▸ SHORT EXERCISE:
Count the lines in the listing below that contain the word "Open". Give only the number.

>> START ITEMS

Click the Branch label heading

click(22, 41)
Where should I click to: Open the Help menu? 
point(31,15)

>> END ITEMS
>> START ITEMS

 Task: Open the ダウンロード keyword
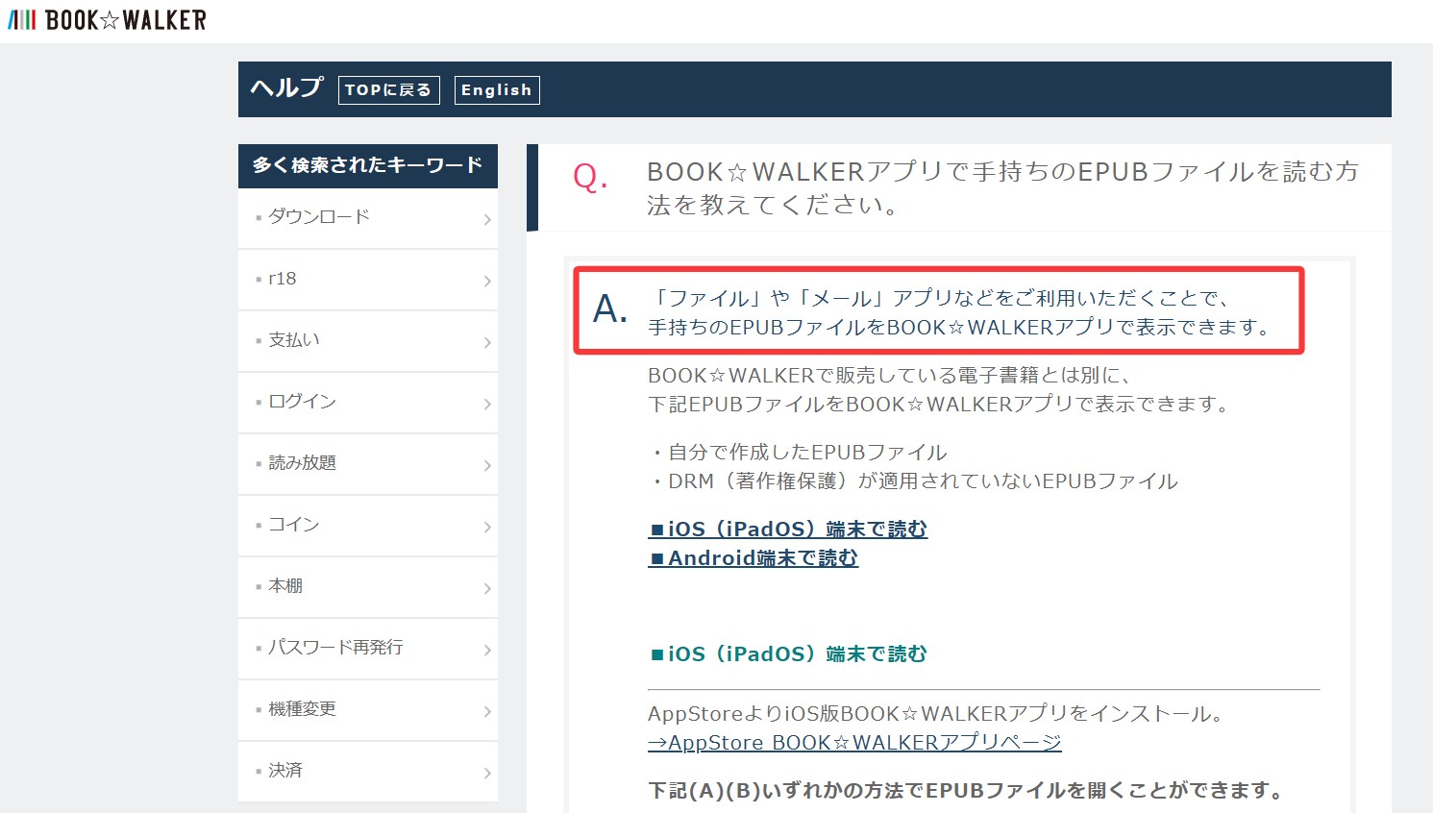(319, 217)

>> END ITEMS

▸ EXERCISE RESULT:
2